The harder I look for a way out of California’s current predicament, the more paths I see that seem to end at the same destination: federal receivership.

Slowly but surely, we’re already getting there. The federal courts have been in control of our prison system (or at least have the legal authority—control is elusive in a world that includes the California Correctional Peace Officers Assn.) for years. And on Monday, in this story, the Los Angeles Times reports that as many as six state parks that include U.S. lands could revert to federal control as a consequence of the governor’s plan to close them.

State parks spokesman Roy Stearns is quoted as saying: "It’s important to note that nobody is proposing to close these parks permanently. This is a temporary suspension until budget times are better. We have no intention of giving them away or selling them. There’s an interest in finding a way to preserve and protect them.
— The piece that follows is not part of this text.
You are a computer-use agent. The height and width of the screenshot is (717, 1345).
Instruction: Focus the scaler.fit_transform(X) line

It could be temporary federal control. We would hope they can come back to state parks. We are all wondering what’s next." (italics mine).

“Temporary federal control” is receivership, and there’s a good case for it. As we’re now seeing, California’s elected leaders – for reasons I would argue are more systemic than personal – simply can’t agree on a budget plan that would resolve the state’s fiscal crisis. In the weeks ahead, we’re likely to see one of two outcomes. 1. Gridlock and continued cash crisis. 2. A state budget agreement that includes some reforms the governor wants but doesn’t actually resolve the estimated $26 billion budget shortfall. (There will be gimmicks). Legislators may be balking now, but they’ll find long-term reforms in things like pensions more palatable than cuts. The political calculus? That there will be time later, perhaps under a new Democratic governor, to undo such changes.
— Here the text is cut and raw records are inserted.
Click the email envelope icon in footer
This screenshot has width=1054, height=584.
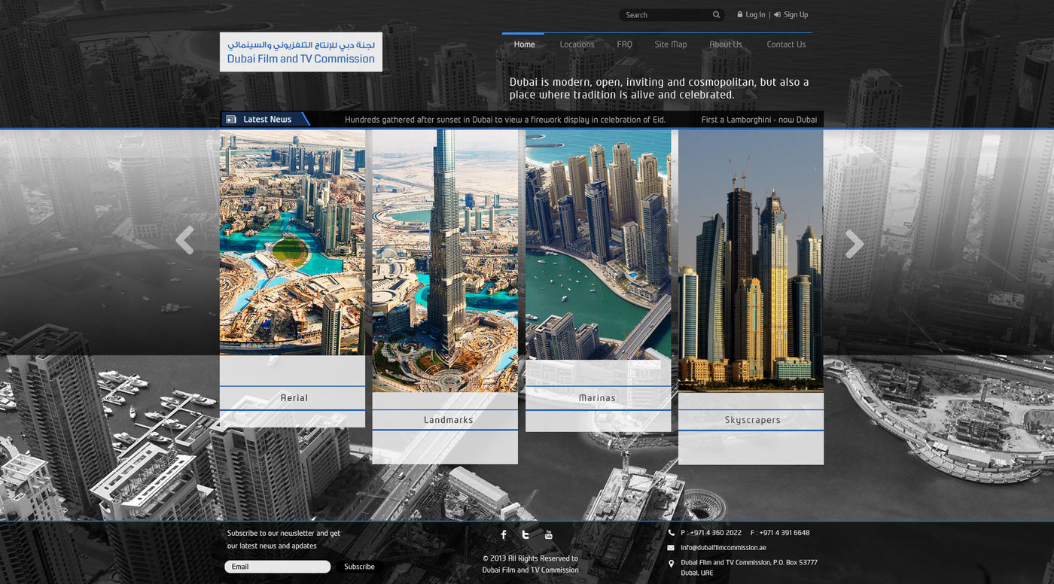point(671,548)
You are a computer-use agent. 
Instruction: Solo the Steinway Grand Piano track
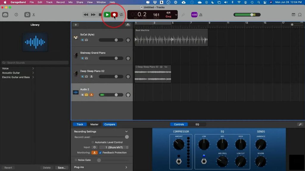point(86,58)
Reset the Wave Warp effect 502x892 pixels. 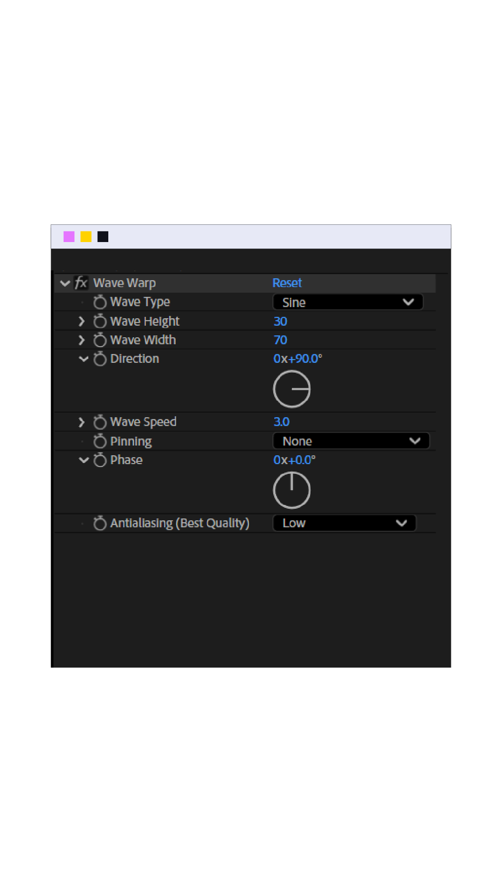(x=287, y=283)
In either case, with the economy still in trouble, the crisis will continue. The only real solution is federal intervention. This should include short-term assistance (loan guarantees, some additional support on federally funded programs in social services) with serious strings attached. The model ought to be the federal intervention of New York in the 1970s. Those strings should include adoption of a budget plan that brings the state to balance by the end of Schwarzenegger’s term (no kicking the problem to the next governor) by imposing serious financial penalties if budget targets aren’t hit.
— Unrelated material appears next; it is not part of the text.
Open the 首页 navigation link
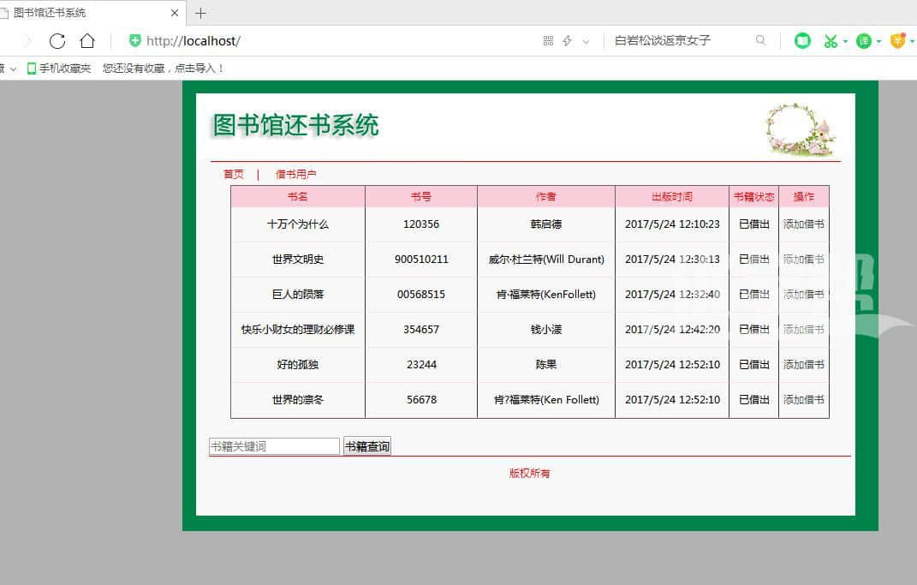This screenshot has height=585, width=917. pyautogui.click(x=234, y=174)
State’s finances should be overseen by a control board. I’d suggest Janet Yellen, president of the Federal Reserve Bank of San Francisco (who served as chair of the Council of Economic Advisors in Clinton’s second term), would be the perfect person to head such a board.

State elected officials would be certain to object to such an arrangement. But that’s exactly why receivership needs to be on the table. First, the very threat of losing power may force more responsible budgeting. And second, state leaders should be reminded that they’ve already taken us into federal receivership, in slow motion, in prisons and perhaps now in parks.